#### TASK
Continue the podcast transcript about the debt ceiling deal and the lawyer who used ChatGPT from the point where it stops.

#### TEXT SHOWN
The problem is, I hate to say this, but we're not across the finish line yet.
Both Biden and McCarthy need to sell this deal to their respective parties.
And there are some Republicans, especially on the right wing, who are like, we want more cuts
and we are opposed to this deal because Congress needs to approve it.
The House will vote on it tomorrow.
And then the Senate will vote on it a couple of days after that.
And it's, it's, they think they have enough votes to get this done, but it's not a hundred percent a slam dunk.
I still think you do not want to be, I mean, there are, these lawmakers exist.
But I can't imagine you will be a lawmaker that blocks this deal from going through and we end up hitting June 5th.
Right.
I think that how they're going to sell it to their constituents is basically this is kicking the can down the road because it comes due in 2025, which is after the next presidential election.
So I think both parties can both leaders can come to their parties and say, hey, we're probably going to win the White House next year.
Then we can do what we want to do with this.
So I think that's how they'll sell it if I were in their shoes.
Because, yeah, it is, no one wants to hold it up, but I can see how that can be kind of the selling point.
We need to abolish the debt ceiling.
That is my position.
I don't take a lot of positions.
That is one I have.
Let's move on.
So there's this lawyer named Stephen Schwartz.
He is facing possible sanctions after he used Chad GPT to write a brief for a lawsuit, and it did not go particularly well.
For some background, this guy, Roberto Mata sued the airline Avianca over an injury he suffered when an employee with a serving cart knocked into him while he was traveling.
Normal lawsuit stuff.
So after Avianca tried to toss the suit, Mata's lawyers sent a 10-page brief to the judge that cited more than six court decisions to back up the
claim. We all remember Martinez v. Delta Airlines, Zickerman v. Korean Airlines, several others. Those
are very well-known cases. Or not. When Avianca's lawyers and the judge looked at this brief and
researched those historic cases that I just mentioned, they realized that none of those happened.
The cases were totally made up out of thin air. Even the quotes that cited were fake. Sure enough,
Schwartz admitted he used Chatcheebt to write the brief and as has been known to happen,
AI chatbot did what's being called hallucinated and made everything up.
My favorite part of this story is that he said that he asked ChatGBT
GBT if they were real.
So he asked them multiple times, like is Vargasie a real case?
And ChatGBTGPT said yes, it is a real case.
And then he says, what is your source?
And it provided sources for it too.
And then he also finished up by saying, are the other cases you provided fake?
And it responded, no.
The other cases I provided are real and can be found in reputable legal databases.
So I guess he did kind of try to check his work, but he checked it using the very thing that is unreliable in the first place.
Right.
Well, apparently he had never used chat GPT before or had never listened to this podcast because he would know that these things get facts wrong.
Right.
They don't know the difference between fact and fiction.

#### INFORMATION GIVEN
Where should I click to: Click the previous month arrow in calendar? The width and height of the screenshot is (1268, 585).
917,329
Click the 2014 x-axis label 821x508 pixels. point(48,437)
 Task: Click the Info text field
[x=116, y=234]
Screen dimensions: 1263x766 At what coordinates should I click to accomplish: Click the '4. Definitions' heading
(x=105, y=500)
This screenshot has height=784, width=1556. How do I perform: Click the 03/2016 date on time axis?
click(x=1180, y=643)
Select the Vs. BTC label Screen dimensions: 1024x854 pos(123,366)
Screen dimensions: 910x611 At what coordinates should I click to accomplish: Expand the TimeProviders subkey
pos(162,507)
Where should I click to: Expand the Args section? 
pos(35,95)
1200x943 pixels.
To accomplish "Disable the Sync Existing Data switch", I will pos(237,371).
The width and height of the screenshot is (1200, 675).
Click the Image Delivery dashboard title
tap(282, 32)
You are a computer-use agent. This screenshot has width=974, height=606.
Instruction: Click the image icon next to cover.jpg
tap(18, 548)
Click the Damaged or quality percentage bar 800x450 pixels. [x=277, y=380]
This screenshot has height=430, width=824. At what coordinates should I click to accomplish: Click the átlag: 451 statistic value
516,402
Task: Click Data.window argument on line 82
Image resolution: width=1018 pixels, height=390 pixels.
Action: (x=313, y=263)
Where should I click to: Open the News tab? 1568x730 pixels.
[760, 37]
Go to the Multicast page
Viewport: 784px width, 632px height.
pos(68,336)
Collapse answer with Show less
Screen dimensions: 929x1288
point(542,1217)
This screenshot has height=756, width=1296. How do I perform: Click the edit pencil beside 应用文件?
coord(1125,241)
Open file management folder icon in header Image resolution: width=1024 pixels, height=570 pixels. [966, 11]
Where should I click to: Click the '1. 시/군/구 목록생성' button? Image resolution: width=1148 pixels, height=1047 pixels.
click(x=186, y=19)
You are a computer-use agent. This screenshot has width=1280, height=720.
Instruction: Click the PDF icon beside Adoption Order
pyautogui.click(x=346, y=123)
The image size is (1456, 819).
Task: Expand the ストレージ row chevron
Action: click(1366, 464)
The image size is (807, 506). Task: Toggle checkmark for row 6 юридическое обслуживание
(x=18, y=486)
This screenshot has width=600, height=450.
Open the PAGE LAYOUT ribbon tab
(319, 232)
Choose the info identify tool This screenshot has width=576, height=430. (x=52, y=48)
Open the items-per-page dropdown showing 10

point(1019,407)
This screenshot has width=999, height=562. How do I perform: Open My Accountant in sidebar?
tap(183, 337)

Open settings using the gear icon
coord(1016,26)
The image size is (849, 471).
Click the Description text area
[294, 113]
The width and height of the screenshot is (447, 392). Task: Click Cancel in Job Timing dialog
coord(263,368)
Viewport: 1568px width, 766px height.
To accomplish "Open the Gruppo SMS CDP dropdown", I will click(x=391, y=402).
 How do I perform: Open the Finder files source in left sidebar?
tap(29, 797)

#### RESPONSE BOX
There's some really funny examples of like chatbots getting stuff wrong.
If you ask Bard, how many E's E's is Google's chatbot.
If you ask Bard, how many E's are in ketchup, it says zero.
But there are, like, more nefarious things where a law professor discovered that
ChatGPT had placed him on a list of legal scholars who had sexually harassed someone.
Remember, there was that Australian mayor who ChatGPT said was convicted of bribery and sentenced
to prison.
So these things can range from, like, very amusing to actually very disastrous if you take
chatbots at their word.
Yeah.
So I guess that's a lesson.
Honestly, though, I do think that there is a future for AI bots in kind of the legal
space because that was one of the professions that people really thought that these chatbots
would disrupt.
Obviously, in this case, didn't go very well.
But there's a company called Do Not Pay, which kind of builds itself as the world's first robot lawyer.
And that's handling much lower stakes things, like getting out of certain parking tickets
and just these little annoying, like, bureaucratic things that you don't really want to do.
You can have the AI chatbot do.
So I've seen it perform very well, like negotiating an Xfinity Internet bill.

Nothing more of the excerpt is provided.